> **Selected extract**
>> Start
Those interested in the Barnett or other evolving shale-gas plays hear lots about shale geochemistry, drilling, completion, and stimulation techniques. But there are geological concepts that need to be understood as well. The Bureau of Economic Geology (BEG), Jackson School of Geosciences, at the University of Texas shared results from its study of the Barnett Shale in PTTC workshops in Houston and Midland, Tx.

About 400 billion cubic feet a year, or 2 percent of U.S. natural gas consumption, now comes from the Barnett Shale. There were 5,200 wells in mid-2006 and rapid development continues. There are surface issues in urban areas, and since very large water fracs are the stimulation of choice, freshwater use/supply is a concern.

Horizontal wells have become prominent. Horizontal completions are moving toward tighter lateral spacing (from 1,500 to 500 feet), longer laterals (from 3,500 to 5,000 feet), from uncemented to cemented laterals, toward tighter perforation spacing, and to more stages. Underbalanced drilling can reduce cost by 25 percent or more through improved penetration rates (double) and reduced bit requirements, plus there is less formation damage. One speaker noted that "with continued technology evolution and expansion to noncore areas," activity will continue strong as long as gas price stays above $4 an Mcf.

But some big picture questions remain. How many refracs per well? How will regional pressure drawdown and resulting gas desorption affect decline curves? Will regional depressur-ing and a multicounty linked-frac mosaic result in free gas migration westward? With 80 percent of gas left in place after the current round of development, what forms of enhanced gas recovery will be effective? BEG’s work goes a long way toward addressing geological questions.
>> End
> **Material shown**
>> Start
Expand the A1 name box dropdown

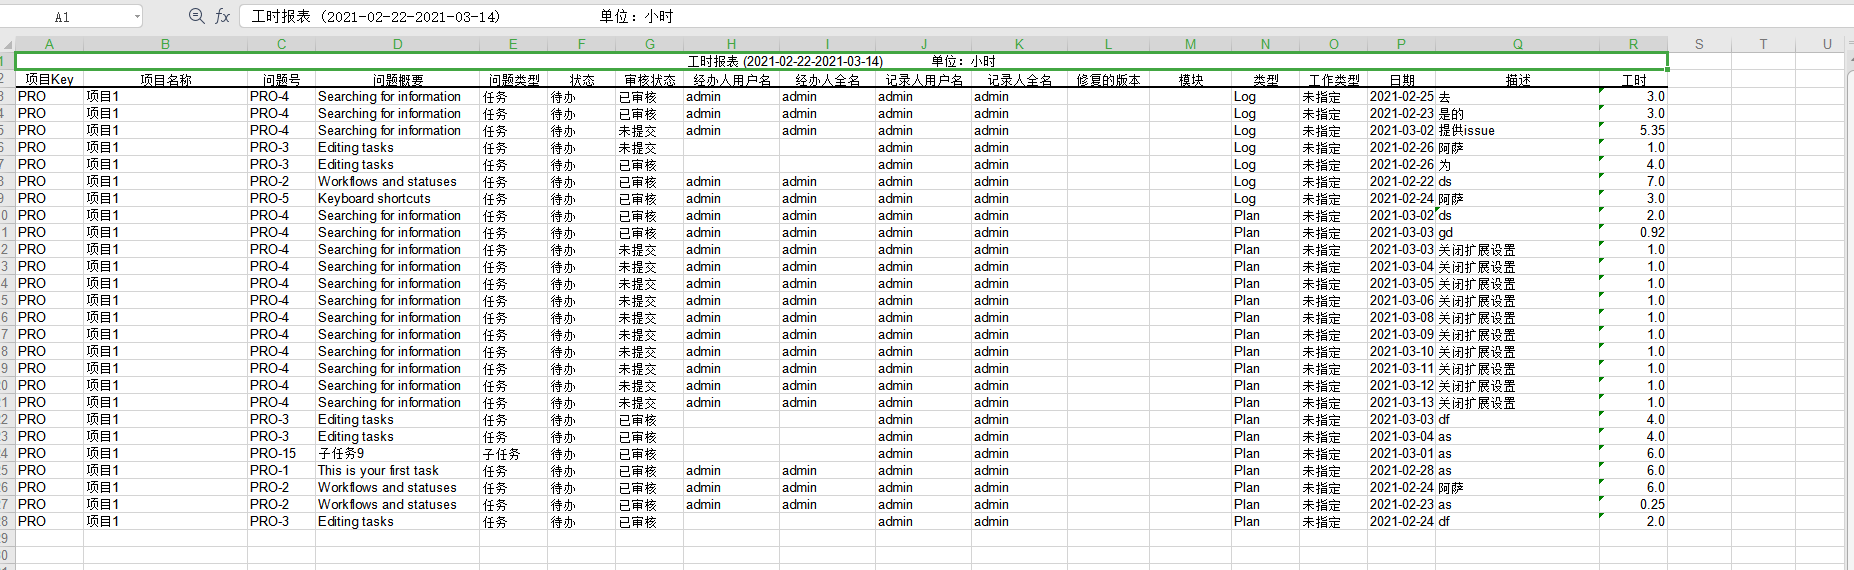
>> End
>> Start
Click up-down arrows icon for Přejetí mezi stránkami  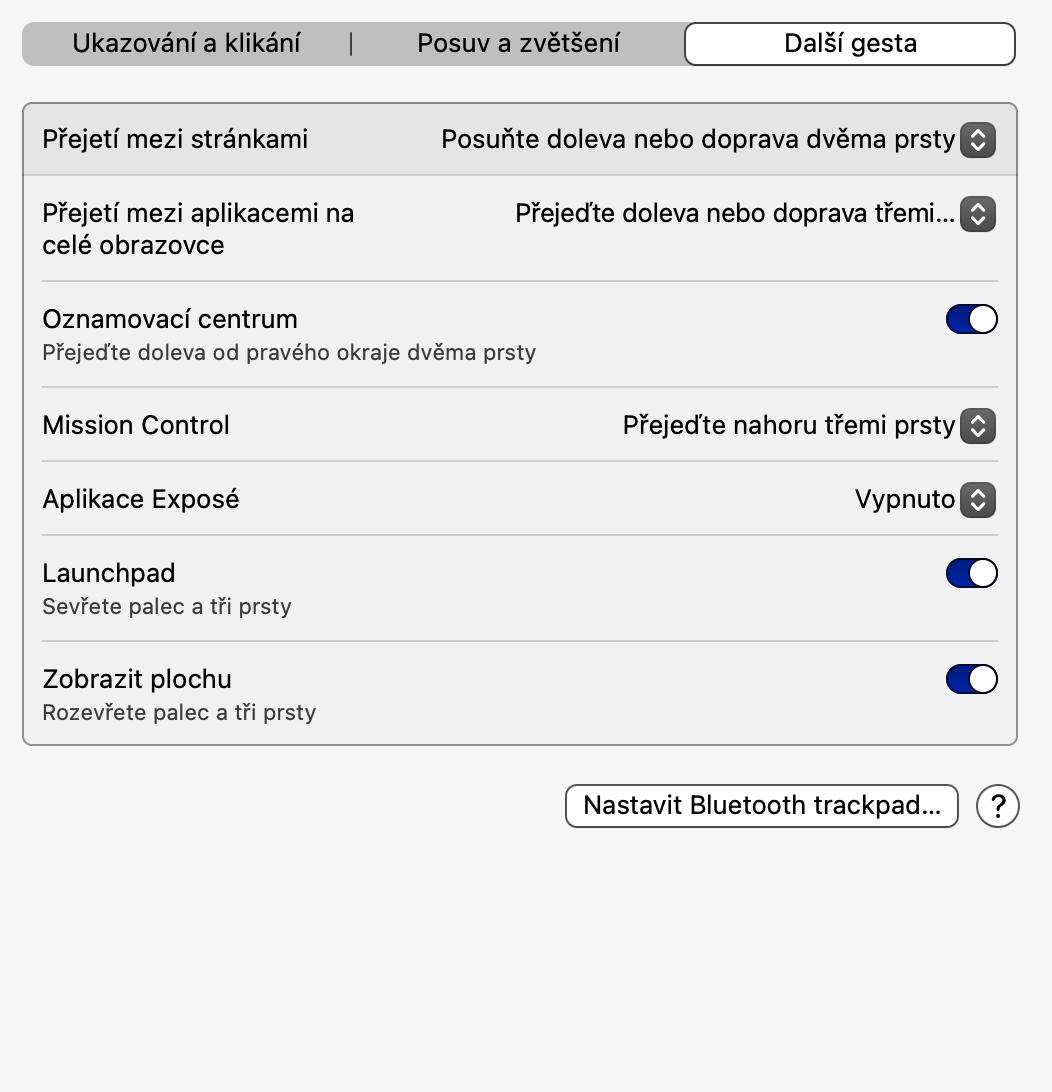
>> End
> **Challenges**
1 – Answer these questions from the Barnett Shale passage, one line each:
(a) What share of U.S. natural gas consumption comes from the Barnett Shale?
(b) By how much can underbalanced drilling reduce cost?
(c) What percentage of gas is left in place after the current round of development?
2 – Write the next paragraph of the Barnett Shale passage, picking up after its final sentence.

> **Responses to the tasks**
1 –
(a) 2 percent, about 400 billion cubic feet a year.
(b) By 25 percent or more.
(c) 80 percent.

2 –
The Barnett Shale is a Mississippian foreland basin deposit. It is a dark-colored, fine-grained, kerogen-rich siliceous mud-stone with some muddy limestones. Being a deeper marine deposit, there are a variety of geological processes at work: debris flow, turbidity current flow, suspension settling, and contour currents. There is strong evidence for Barnett deposition occurring in a deeper water (400-700 feet or more), euxinic (anaerobic or limited oxygen) environment. The sediment is laminated (not much perturbation at that depth). Pyrite, which must be considered in logging, likely will be encountered.

A seismic time slice on the Forestburg, which overlies the Lower Barnett, reveals numerous collapse or sink-hole structures related to earlier Ellenberger karsting. These affect the thickness of the Barnett. It’s also evident from log and seismic data that there may be multiple clinoforms in the Lower Barnett. These are deepwater surface structures on the slope in a marine sedimentary accumulation. The significance is that different facies environments may be present along the clino-forms, which will affect productivity and how wells should be completed. It’s not layer cake geology, so understanding it will pay off.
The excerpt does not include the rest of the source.